La corsa inarrestabile di Jannik Sinner sulla terra rossa spagnola continua. Il numero uno del ranking ATP ha staccato il pass per le semifinali del prestigioso Masters 1000 di Madrid, superando ai quarti di finale il giovanissimo padrone di casa Rafael Jodar (appena 19 anni) con il punteggio di 6-2, 7-6.
Se nel primo set il campione azzurro ha imposto senza troppi complimenti il suo ritmo e la sua caratura tecnica, nel secondo parziale ha dovuto fare i conti con la fiera resistenza e l’esuberanza del talento emergente spagnolo, spinto dal calore del pubblico di casa.
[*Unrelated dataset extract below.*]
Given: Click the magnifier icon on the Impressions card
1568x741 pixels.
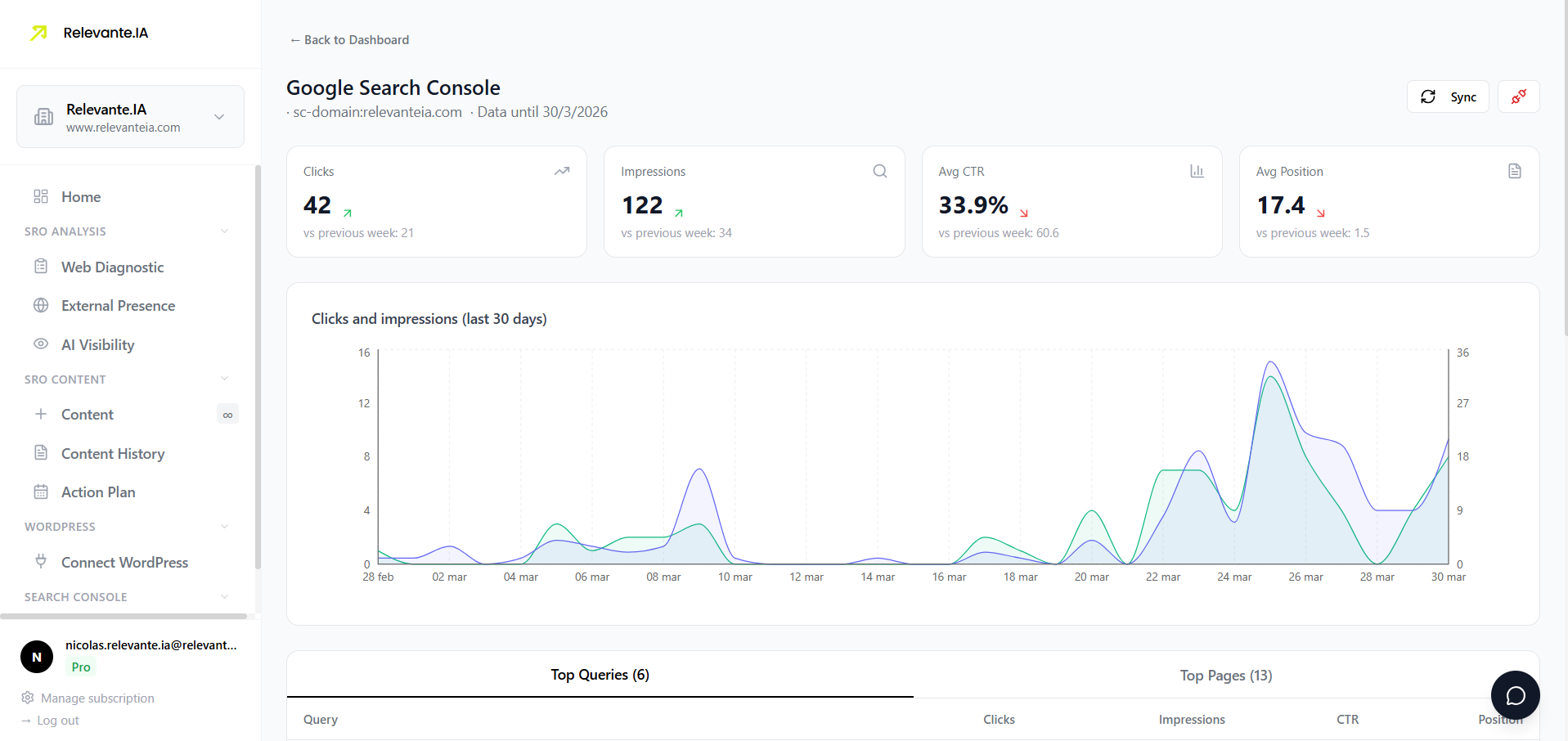Looking at the screenshot, I should [x=879, y=171].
Sinner ha dovuto sudare e far ricorso a tutta la sua freddezza per chiudere la pratica al tie-break. In semifinale, l’altoatesino affronterà il vincente della sfida tra Arthur Fils e Jiri Lehecka.
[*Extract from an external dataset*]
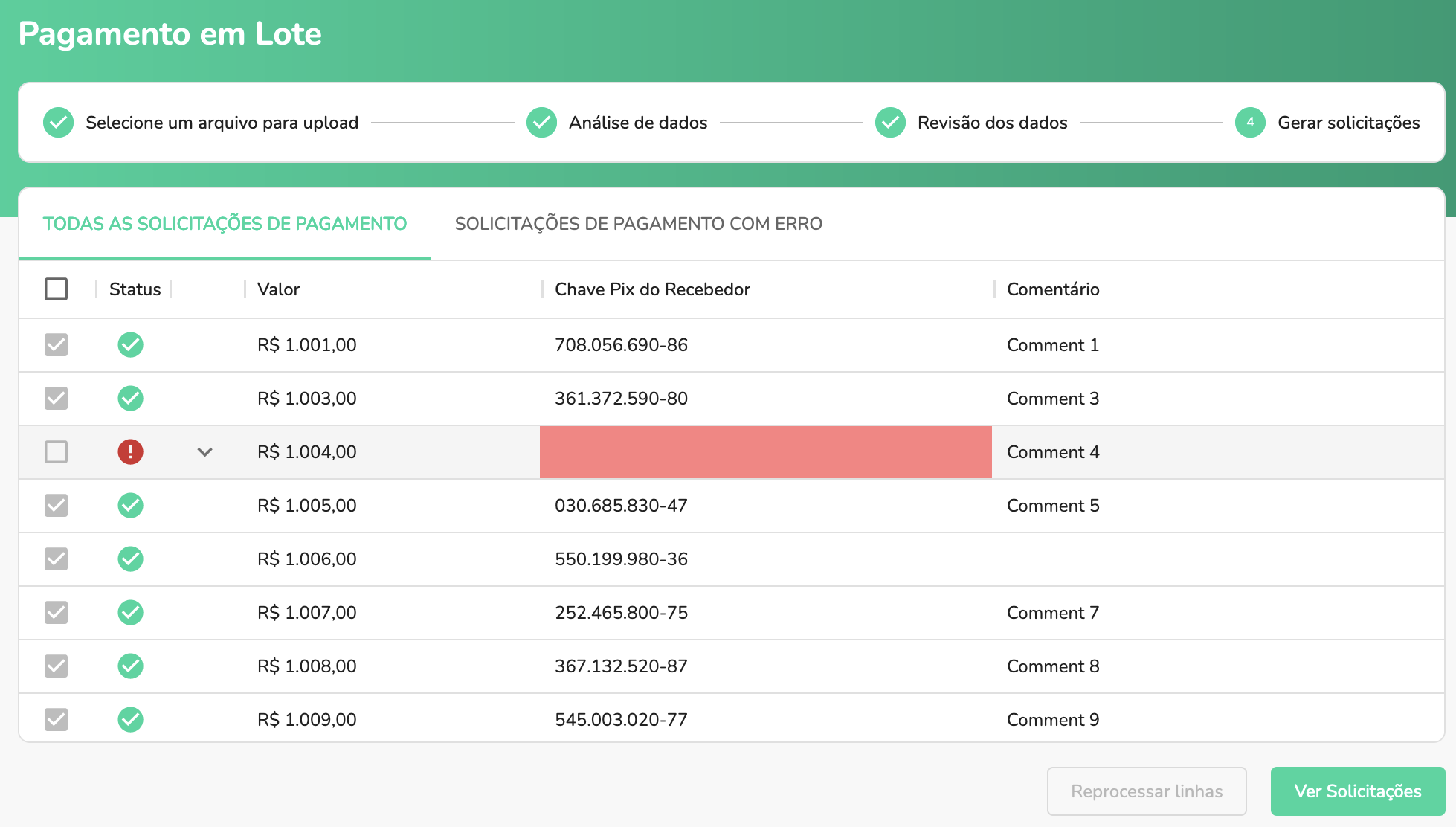Click the Pix key 708.056.690-86

(622, 344)
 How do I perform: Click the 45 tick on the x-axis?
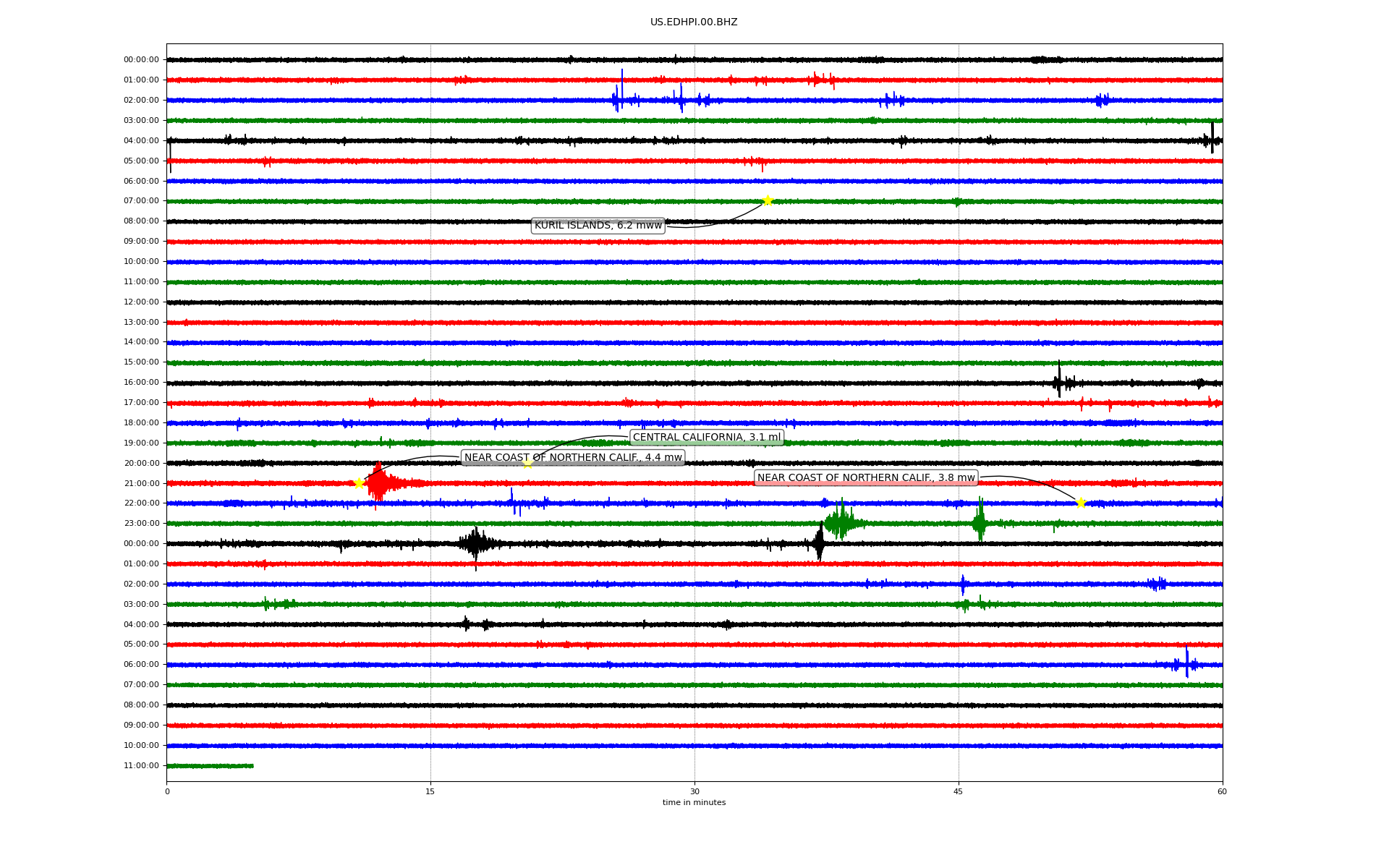[x=959, y=791]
A fine partita, con la consueta umiltà e lucidità che lo contraddistinguono, Sinner ha voluto tributare un grande omaggio al suo giovane avversario: «Jodar mi ha spinto fino al limite. È stata una partita difficile contro un giocatore straordinario che sa esattamente cosa fare in campo. È un giocatore incredibile».
L’azzurro ha poi analizzato le difficoltà del match: «Ho cercato di essere pronto per questo nostro primo incrocio. Le prossime volte saprò cosa aspettarmi da lui. Sono incredibilmente contento perché è stata una partita di grandissima qualità. Nel secondo set, per spuntarla, c’è stata una combinazione di un po’ di fortuna e anche di un po’ di esperienza. Ora vediamo cosa verrà».